VeriFIT / mata

A fast and simple automata library
MIT License
23 stars 13 forks source link

Construct NFAs for regex matching inside text #464

Open Adda0 opened 1 day ago

Adda0 commented 1 day ago

As of #459, we skip ^, $, \b etc. in regexes, as they are irrelevant for our precise regex matching NFAs (accept only the specified regex and nothing more).

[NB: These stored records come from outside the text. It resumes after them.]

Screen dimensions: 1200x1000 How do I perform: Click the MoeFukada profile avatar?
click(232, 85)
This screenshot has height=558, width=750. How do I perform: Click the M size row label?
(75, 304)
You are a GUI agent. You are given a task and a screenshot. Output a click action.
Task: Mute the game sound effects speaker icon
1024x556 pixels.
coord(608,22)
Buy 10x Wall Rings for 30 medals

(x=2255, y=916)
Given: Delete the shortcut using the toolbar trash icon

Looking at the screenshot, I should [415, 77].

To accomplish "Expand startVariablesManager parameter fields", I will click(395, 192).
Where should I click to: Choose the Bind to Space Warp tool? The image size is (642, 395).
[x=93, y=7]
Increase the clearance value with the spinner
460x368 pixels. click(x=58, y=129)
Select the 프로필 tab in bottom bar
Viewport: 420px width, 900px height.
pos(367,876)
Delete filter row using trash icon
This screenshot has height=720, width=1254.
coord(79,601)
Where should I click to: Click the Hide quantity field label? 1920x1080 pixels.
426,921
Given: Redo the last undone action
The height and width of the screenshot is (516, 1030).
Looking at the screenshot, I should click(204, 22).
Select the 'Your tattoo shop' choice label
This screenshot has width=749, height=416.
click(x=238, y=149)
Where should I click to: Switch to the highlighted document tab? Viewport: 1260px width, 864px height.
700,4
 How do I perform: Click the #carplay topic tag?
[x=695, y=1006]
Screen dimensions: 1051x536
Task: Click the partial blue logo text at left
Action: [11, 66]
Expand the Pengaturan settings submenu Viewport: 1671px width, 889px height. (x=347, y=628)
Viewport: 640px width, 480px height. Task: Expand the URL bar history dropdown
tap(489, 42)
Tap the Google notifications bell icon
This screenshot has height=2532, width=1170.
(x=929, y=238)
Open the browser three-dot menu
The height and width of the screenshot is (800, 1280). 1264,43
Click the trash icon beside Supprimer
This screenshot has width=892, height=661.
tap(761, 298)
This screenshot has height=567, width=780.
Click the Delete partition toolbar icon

However, regex a{2}b can have two interpretations: it should match aab and only aab, but it can also match aab inside fffaabfff. The first approach is just an automaton matching a{2}b precisely, the other is .*a{2}b.*, which is what normal regex matchers do. We should have a flag (by default, set to the first approach), where the user can define which matching approach they want (what kind of NFA they get from the regex). Then, the ^ and $ will play a role. In the first approach, they are irrelevant, in the second, they must be accounted for.

Originally posted by @Adda0 in https://github.com/VeriFIT/mata/issues/459#issuecomment-2482274416

The EndOfLine vs EndOfText could be related with whether multi-line mode is enabled or not, by default I think it is disabled.

Originally poster by @jurajsic in https://github.com/VeriFIT/mata/pull/459#issuecomment-2482340805.